Our job is to advise honestly. Sometimes that means validating a direction. Sometimes it means refining it. Sometimes it means saying, “This sounds exciting, but the market may not support it,” or “This will be difficult to operate,” or “This concept is too similar to what already exists.”
Clients do not need consultants to decorate their assumptions. They need advisors who can pressure-test ideas before the market does.
This is particularly important in F&B, where personal preference can easily dominate decision-making. Everyone has opinions about coffee, cocktails, breakfast, lighting, music, and whether sharing plates have finally had their moment.
The MAS consultant helps move the conversation away from personal taste and back towards the guest, the market, the operation, and the business objective.
Hospitality needs instinct, imagination, generosity, and taste. But those qualities need to be supported by clear thinking. Otherwise, the project risks becoming a collection of preferences rather than a coherent business.
We Support Operators, Not Just Owners
While MAS work often begins with owners and developers, operators are central to the process. They are the ones who must bring the concept to life every day.
A concept that ignores the operator is a liability.
It may look impressive in a presentation, but if the staffing model is unrealistic, the service sequence is too complex, or the back-of-house requirements have not been considered, the concept will eventually collapse under its own ambition.
MAS consultants help bridge this gap by thinking about operational clarity from the beginning.
How will the venue open and close? What skills does the team need? What are the critical guest touchpoints? How should the menu support the positioning? What can be delivered consistently? Where are the pressure points? What happens on a fully booked Saturday night when the general manager is off, the printer jams, and table twelve wants to split the bill six ways?
That last part is only partly a joke.
Great hospitality depends on repeatability. The magic must be deliverable more than once.
Why MAS Matters Within FCSI
FCSI exists to promote professionalism, ethical practice, knowledge-sharing, and recognition within the foodservice consulting industry.

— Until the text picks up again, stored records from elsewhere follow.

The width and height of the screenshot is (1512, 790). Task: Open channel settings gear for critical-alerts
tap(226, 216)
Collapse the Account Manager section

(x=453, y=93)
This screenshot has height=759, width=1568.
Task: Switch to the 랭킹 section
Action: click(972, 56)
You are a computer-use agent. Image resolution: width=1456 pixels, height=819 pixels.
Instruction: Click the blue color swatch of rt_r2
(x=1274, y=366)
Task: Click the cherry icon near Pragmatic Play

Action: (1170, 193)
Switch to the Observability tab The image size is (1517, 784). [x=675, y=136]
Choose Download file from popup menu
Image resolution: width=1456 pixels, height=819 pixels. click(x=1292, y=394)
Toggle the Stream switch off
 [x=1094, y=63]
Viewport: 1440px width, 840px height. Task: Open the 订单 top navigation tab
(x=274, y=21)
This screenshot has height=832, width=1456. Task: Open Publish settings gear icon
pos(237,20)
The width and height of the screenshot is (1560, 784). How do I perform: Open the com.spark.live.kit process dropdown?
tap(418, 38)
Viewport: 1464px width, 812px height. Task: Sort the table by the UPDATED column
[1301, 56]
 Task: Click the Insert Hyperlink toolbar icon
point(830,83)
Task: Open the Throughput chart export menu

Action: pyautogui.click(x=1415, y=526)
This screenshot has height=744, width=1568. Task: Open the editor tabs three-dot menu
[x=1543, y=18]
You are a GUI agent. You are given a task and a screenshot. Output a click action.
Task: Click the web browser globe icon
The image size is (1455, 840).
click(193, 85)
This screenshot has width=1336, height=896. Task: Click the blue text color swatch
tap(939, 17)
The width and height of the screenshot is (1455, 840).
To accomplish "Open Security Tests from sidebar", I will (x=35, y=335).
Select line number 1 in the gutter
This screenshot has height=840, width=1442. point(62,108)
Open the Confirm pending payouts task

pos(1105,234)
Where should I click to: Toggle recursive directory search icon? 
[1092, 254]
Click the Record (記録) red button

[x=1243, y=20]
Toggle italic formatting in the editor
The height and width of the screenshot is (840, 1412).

For potential members, this matters because it shows the breadth of the profession and the value of belonging to a community that understands the different roles consultants play.
MAS consultants are an important part of that community, even if our work is sometimes less visible than design or technical consulting.
We may not always produce the final kitchen drawing or equipment specification, but we help shape the strategic decisions that guide those later stages. We help clients understand what they are creating, who it is for, why it will matter, how it should work, and what will make guests come back.
That is the value of Management Advisory Services.
We bring structure to early decision-making. We turn ideas into strategies. We turn strategies into concepts. We help concepts become operational realities. We protect the guest experience while respecting the commercial investment.
In the simplest terms, MAS consultants help make hospitality make sense.
And for anyone considering joining FCSI, that is an important part of the profession to understand. Foodservice consulting is not only about the spaces we design or the systems we specify. It is also about the thinking that makes those spaces purposeful, profitable, and worth returning to.